— Request —
Resize the listing below by writing out every line again, requests included, with each answer coordinate multiplied by 1.95 and rounded to a whole number, halves rounded up. Omit the pictures from your answer.

-- START OF Data provided --

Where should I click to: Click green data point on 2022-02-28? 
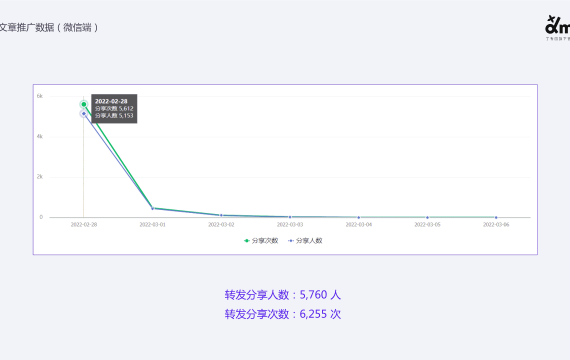(x=84, y=104)
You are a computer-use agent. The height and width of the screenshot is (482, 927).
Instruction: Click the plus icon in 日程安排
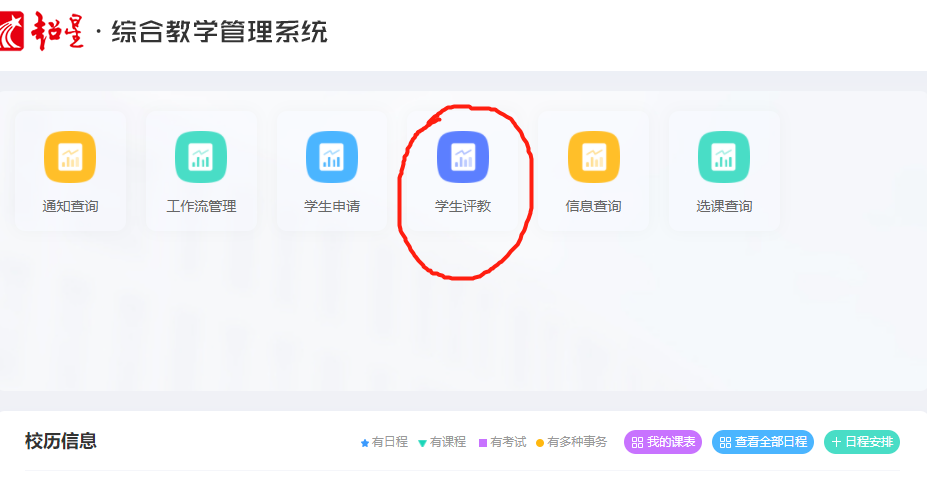[x=836, y=442]
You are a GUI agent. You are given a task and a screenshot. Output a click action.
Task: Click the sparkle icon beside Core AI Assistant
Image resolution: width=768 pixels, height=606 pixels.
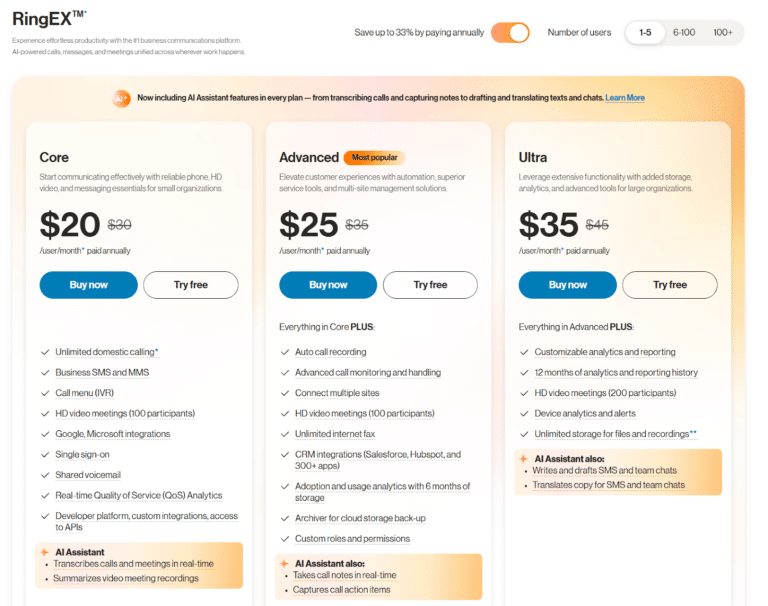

-- END OF Data provided --

— The answer —
Where should I click to: Click green data point on 2022-02-28? 
(x=164, y=203)
You are a computer-use agent. The height and width of the screenshot is (482, 927).
Instruction: Click the plus icon in 日程安排
[x=1630, y=862]
You are a GUI agent. You are given a task and a screenshot. Output a click action.
Task: Click the sparkle icon beside Core AI Assistant
Image resolution: width=768 pixels, height=606 pixels.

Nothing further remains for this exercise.